▶ [Document excerpt]
Ticket 5644

Summary: pending reboot state doesn't survive across a slurmctld restart
Product: Slurm Reporter: Phil Schwan <phils>
Component: slurmctldAssignee: Marshall Garey <marshall>
Status: RESOLVED TIMEDOUT QA Contact:
Severity: 4 - Minor Issue    
Priority: ---    
Version: 17.11.7   
Hardware: Linux   
OS: Linux   
Site: DownUnder GeoSolutions Alineos Sites: ---
Atos/Eviden Sites: --- Confidential Site: ---
Coreweave sites: --- Cray Sites: ---
DS9 clusters: --- HPCnow Sites: ---
HPE Sites: --- IBM Sites: ---
NOAA SIte: --- OCF Sites: ---
Recursion Pharma Sites: --- SFW Sites: ---
SNIC sites: --- Linux Distro: ---
Machine Name: CLE Version:
Version Fixed: Target Release: ---
DevPrio: --- Emory-Cloud Sites: ---

Description Phil Schwan 2018-08-29 23:06:54 MDT
It appears that if you:

- "scontrol reboot" a bunch of nodes, one or more of which can't reboot immediately (because they're allocated)

▶ [Provided material]
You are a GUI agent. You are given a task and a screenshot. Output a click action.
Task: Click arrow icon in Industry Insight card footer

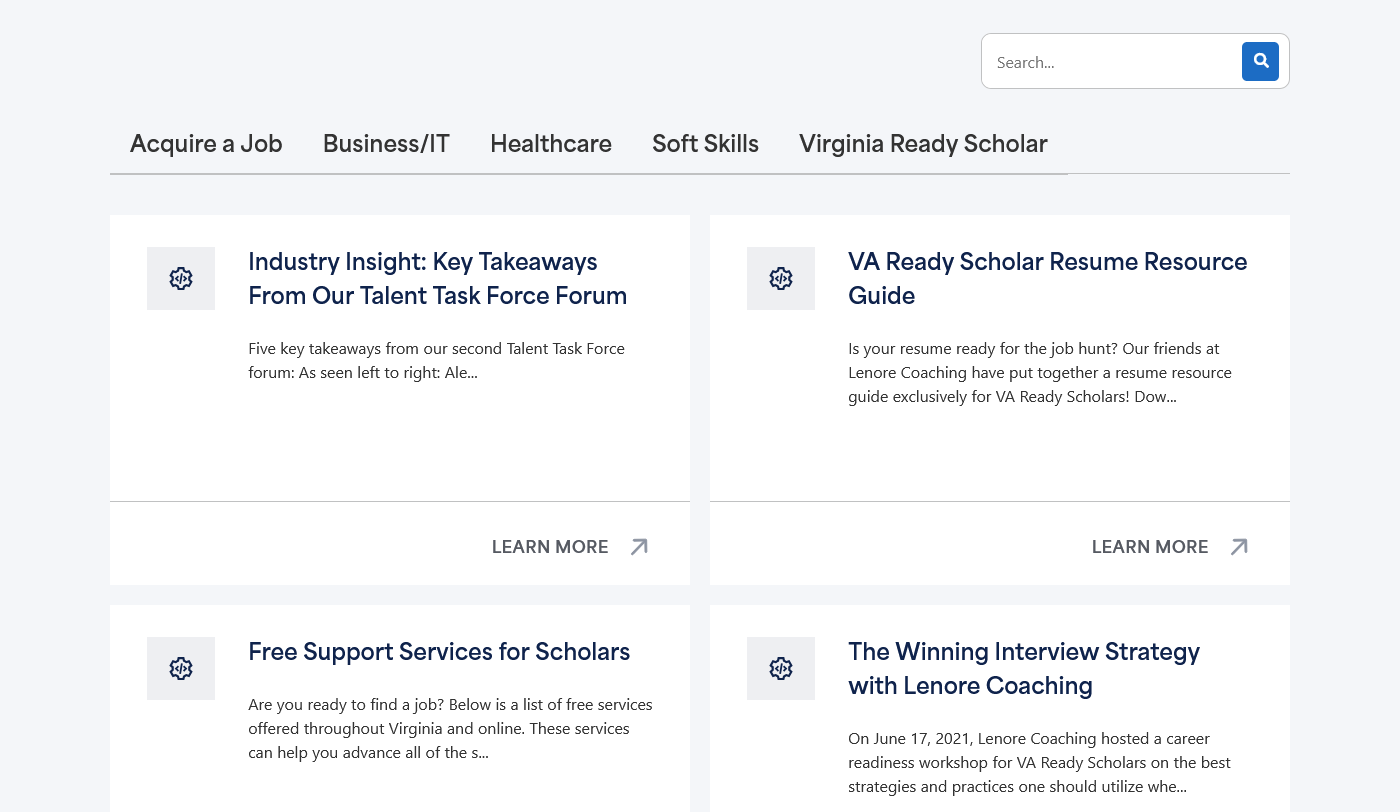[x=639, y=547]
--
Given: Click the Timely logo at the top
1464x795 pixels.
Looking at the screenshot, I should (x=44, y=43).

▶ [Brief 1] Return the Slurm ticket's text between "Description Phil Schwan" and "(because they're allocated)", inclusive, copied word for word.
▶ [Brief 2] In the Slurm ticket's header, which fields sit alone on a line of their own, and what value does each show?

▶ [Your solution 1]
Description Phil Schwan 2018-08-29 23:06:54 MDT
It appears that if you:

- "scontrol reboot" a bunch of nodes, one or more of which can't reboot immediately (because they're allocated)

▶ [Your solution 2]
- Summary: pending reboot state doesn't survive across a slurmctld restart
- Severity: 4 - Minor Issue
- Priority: ---
- Version: 17.11.7
- Hardware: Linux
- OS: Linux